Review: Summersett and Depflies
Summersett Band closes Offside at Wildside
By Byron Toben
The popular Summersett band played a number of Bowie songs at the Saturday night after hours Offside in the Seagram gallery at the Centaur’s annual Wildside theatre festival. David Bowie was the designated musician in this third annual Offside innovation, curated by actor Johanna Nutter. Prior years featured Lou Reed and Tom Waits. You can hear Mr. Reed himself singing his Walk On The Wild Side that gave its title to this festival here.
The band was created by pianist/arranger /playwright Nick Carpenter and singer/actor Patricia Summersett. A rich tone was assured with Pierre Gaudreault on bass, Jean-Phillipe Godbout on drums, Sheila Hannigan on cello and Amelie Lamontagne on violin. Ms. Summersett was right on with The Man Who Sold The World and Lady Grinning Soul. Her Young Americans roused many in the crowd to join in and dance. You can hear Bowie himself singing that song here.
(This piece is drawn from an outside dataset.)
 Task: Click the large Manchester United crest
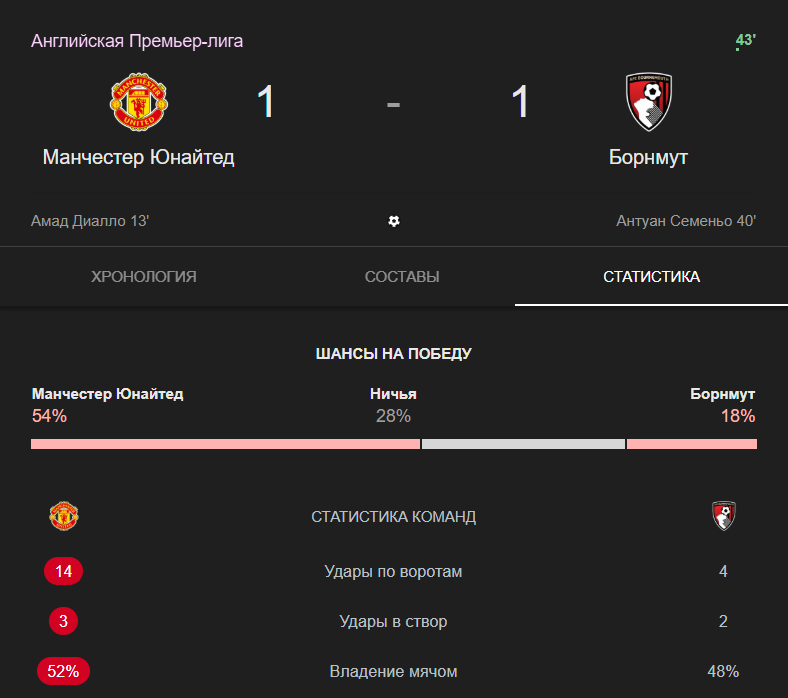(139, 102)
Guest star actor/singer Holly Gauthier-Frankel was also featured on vocals. Joining in the fun as other guest musicians were Elena Belyea (of Wildside show Miss Katelyn), Seamus Ryan, Corinna Rose, Christian Norton and Ms. Nutter herself.
The Summersett band has many selections on iTunes. Check out summersettband.com
Image: courtesy of Summersett
Depflies IX – La guerre des tarps
By Byron Toben
Hard to believe that Depflies, the bilingual soap opera of the lovable losers that hang out at the mythical dépanneur in St.Henri has now reached its ninth episode. The series recently reached second place in the CBC national contest to sponsor a regular sitcom and the exposure portends more plaudits to come… not bad for an anti-establishment group like Le Nouveau International which performs their stuff at the cozy Théâtre Ste-Catherine.
For those not familiar with the intermittent series, a “depfly” is some one who hangs out at the local dépanneur as does a barfly at a bar. The recurrent characters include the owner Maire-Issa (Elizabeth Fennel), her brother Peter, a punk poet who handles deliveries (Alain Mercieca), laconic lay-about Roger (Simon Charvarie), his girlfriend Nancie (Sandy Armstrong) and Zoe the social activist (Lise Vigneault).
For those not familiar with the intermittent series, a “depfly” is someone who hangs out at the local dépanneur as does a barfly at a bar.
Episode IX begins where VIII left off. There, gentrifying developers, lead by Pamela (Maite Sinave) sought to bulldoze the dep as a key parcel to redevelop the whole area. This was stymied by Zoe’s blockade, but ended on a cliffhanger note as she was smacked by a wrecking ball. While narrowly recovering in a hospital, Zoe is visited by Pamela who seeks to finish her off. A thrilling ninja-like fight ensues, won by Zoe and life returns to normal, to the background refrain of “I wanna be your depanneur” and the vocal ding-a-lings as customers enter and exit the store.
Ah, but El Nino is back, snow blizzards are a-coming and Peter, with new neighbour Valentina (Catherine Moreau) devises a collection of Abris Tempo tarpaulins as a super dome over the hood to keep it an oasis during the winter. It is open to all who want to live freely like the swinging vieille (Marie-Noel) Cyr. Zoe promotes a delicious “soup-water” to be distributed by public fountains. Yuppies, however are denied entrance, even Prime Minister Justin Trudeau (Danny Belair)! Lots of faux car rides, a horse ride and a string of stuffed dogs being walked ensure that visual movement and imagination keep things hopping. Eventually, St. Henri residents, aided by Hochelagans, have to fend off hordes of envious Westmounters, NDGers and others who want to take over the district in The War Of The Tarps.
Peter… devises a collection of Abris Tempo tarpaulins as a super dome over the hood to keep it an oasis during the winter. Yuppies, however are denied entrance, even Prime Minister Justin Trudeau…
Through it all, on the over head screen, Nancie collects a 30-year supply of canned goods and shepherds her brood of four into her home built shelter to wait out the weather and possible terrorist attacks (shades of late 50’s A-bomb shelters).
Even though the series was scripted by Mr. Mercieca, the overall feel is that of improv sketch comedy, of which all these actors are masters. The previous eight episodes as I recall, were about 60-40 English-French, one way or the other, whereas the current one about 75% French. However, even unilingual Anglos can readily get the drift.
Depflies IX – La guerre des tarps ended on January 16, drawing good crowds despite coinciding with the Centaur Wildside.
For current shows, see theatresaintecatherine.com
Byron Toben is the immediate past-president of the Montreal Press Club.